Cisco access points are installed by one group in our organization, but used within all of our offices. We have a few hundred of these deployed across our enterprise to provide both internal and guest wifi presence. The biggest reason for this is that they provide a fantastic wireless coverage that integrates well into the Cisco ecosystem.
  • Seamless Integration with existing Cisco Products.
  • Good coverage.
  • Consistent support.
  • Overpriced.
  • Installation can be finicky.
  • Proprietary terminology can be confusing to newcomers.
  • Enhanced wireless coverage.
  • Consistent device management.
  • Quick deployment time, leading to increased user satisfaction.
In a previous job, we used the CleanAir function to ensure that our users were unable to connect to foreign and rogue access points. The ability to use your network to provide an additional layer of security (and protection from malicious attacks) is a benefit worth weighing when picking a wireless access point.

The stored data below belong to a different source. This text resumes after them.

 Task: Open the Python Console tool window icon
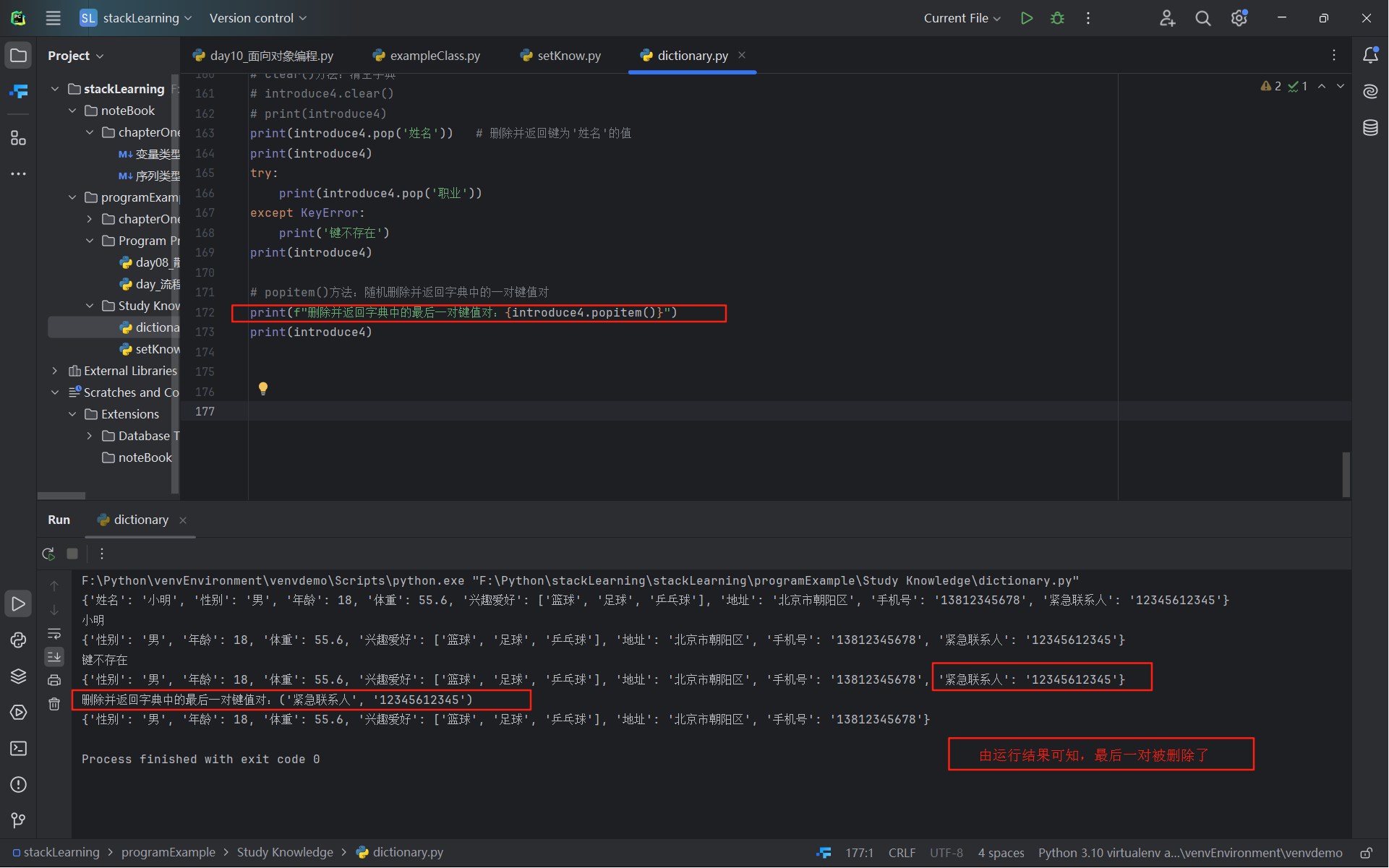(18, 640)
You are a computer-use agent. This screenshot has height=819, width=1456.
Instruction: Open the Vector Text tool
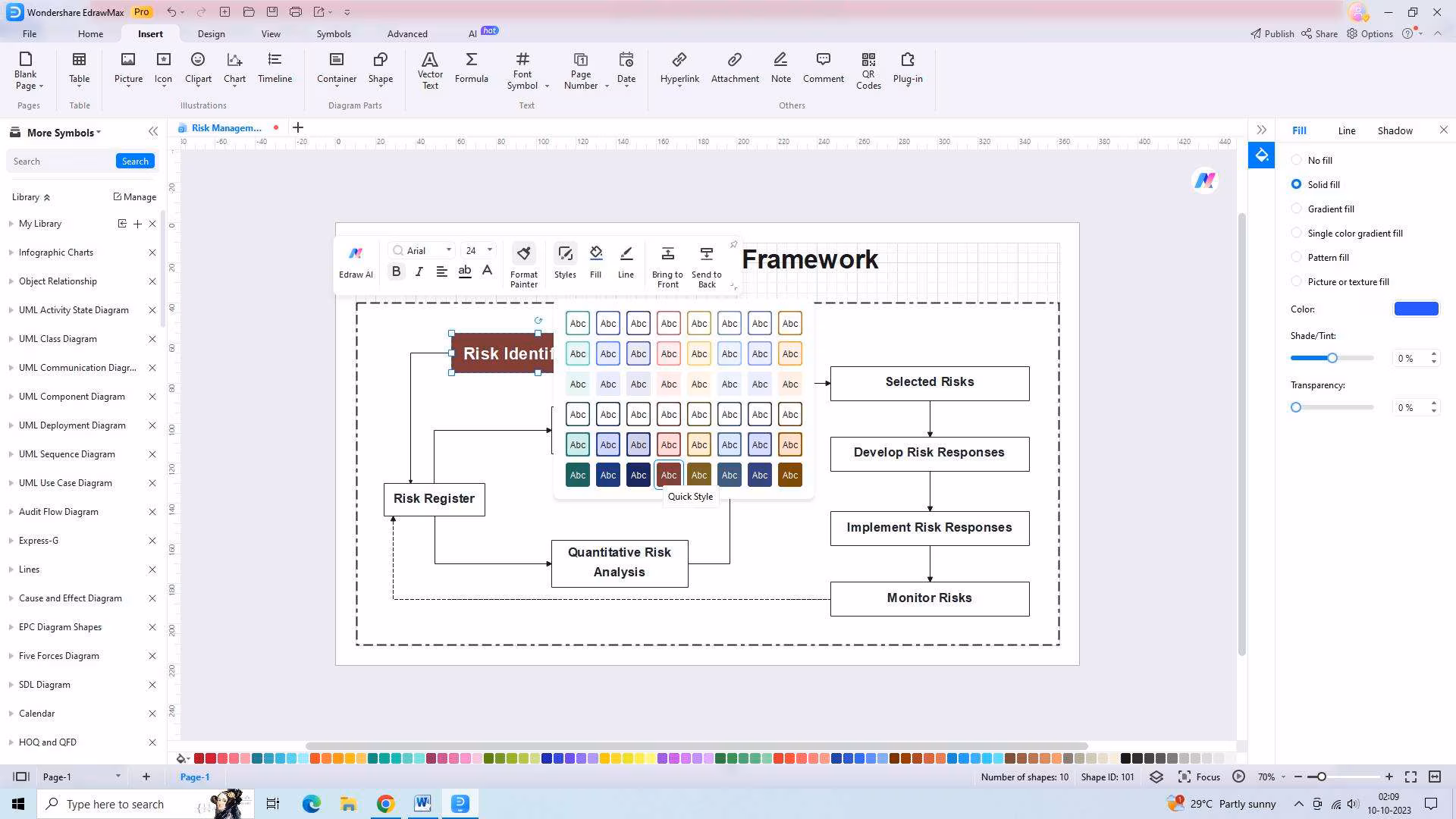[430, 71]
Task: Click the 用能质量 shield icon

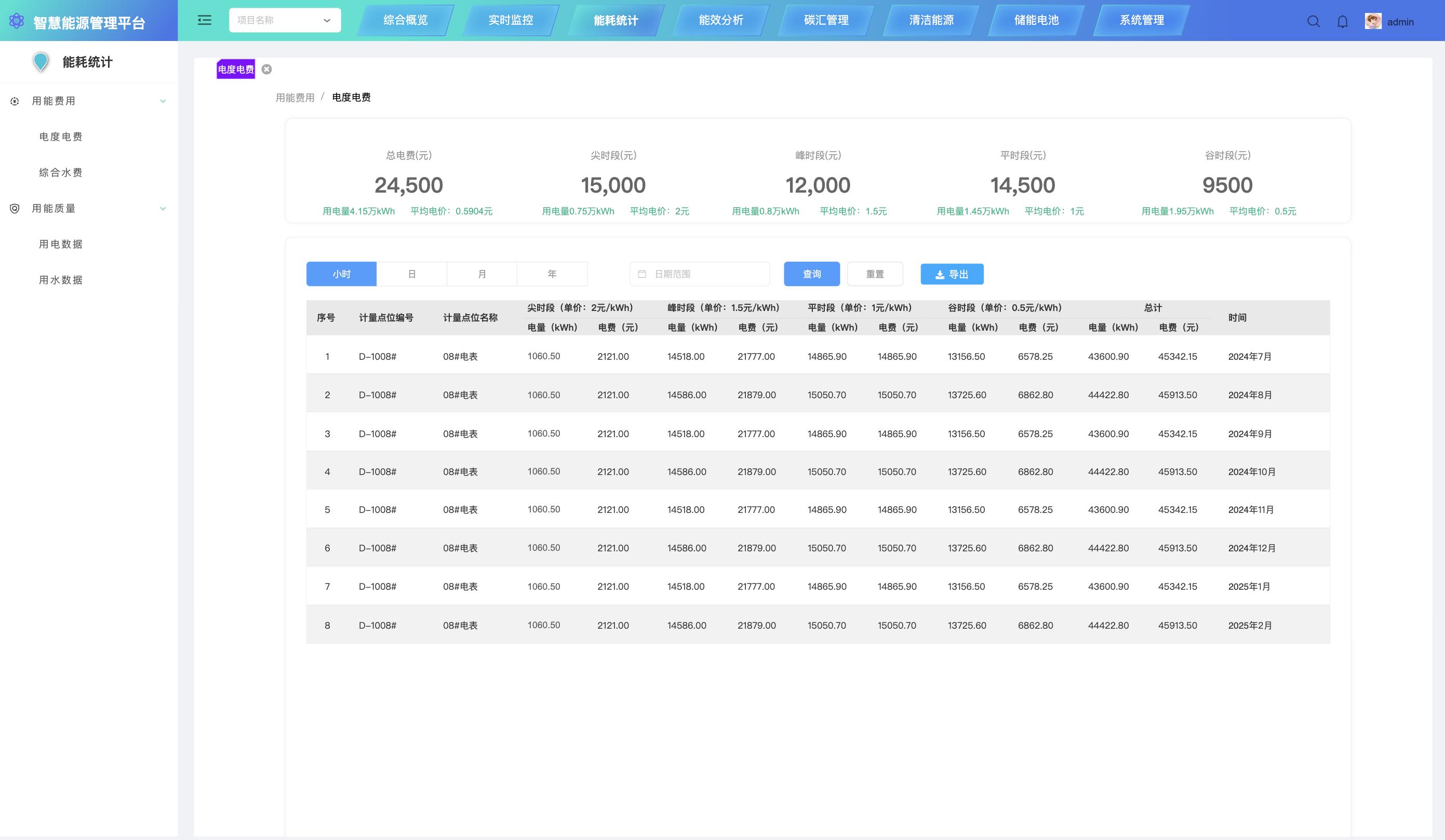Action: tap(15, 209)
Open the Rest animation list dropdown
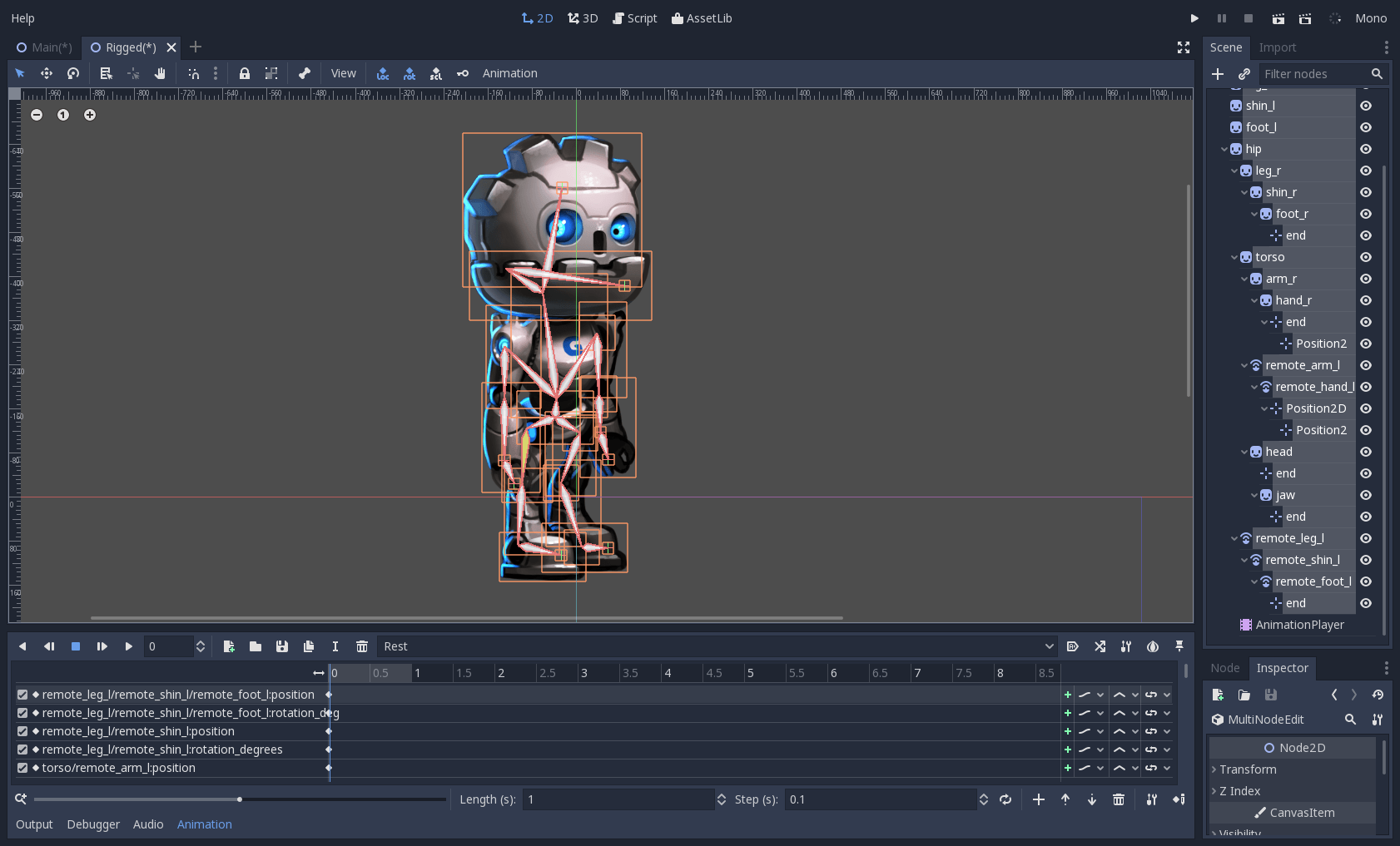Viewport: 1400px width, 846px height. click(1048, 646)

Our organization has not used any of the modular add-ons.
Our selection of Cisco Aironet Access Points versus the Meraki Access Points was entirely on a political basis with our vendor. In the future, we are actually looking to migrate towards the Meraki system. Even though the Meraki feature-set is lacking, we really only require those features, and our cost would be largely cut by this migration. It would be a solid win, but maybe not recommendable to everyone.
If your network team is a Cisco only shop, then look no further. You've got a good solution. If you're a small or medium-sized enterprise, this is another great option. I wouldn't recommend Cisco Aironet in a Juniper (or other) shop, or a large enterprise where the cost of scaling out becomes a factor.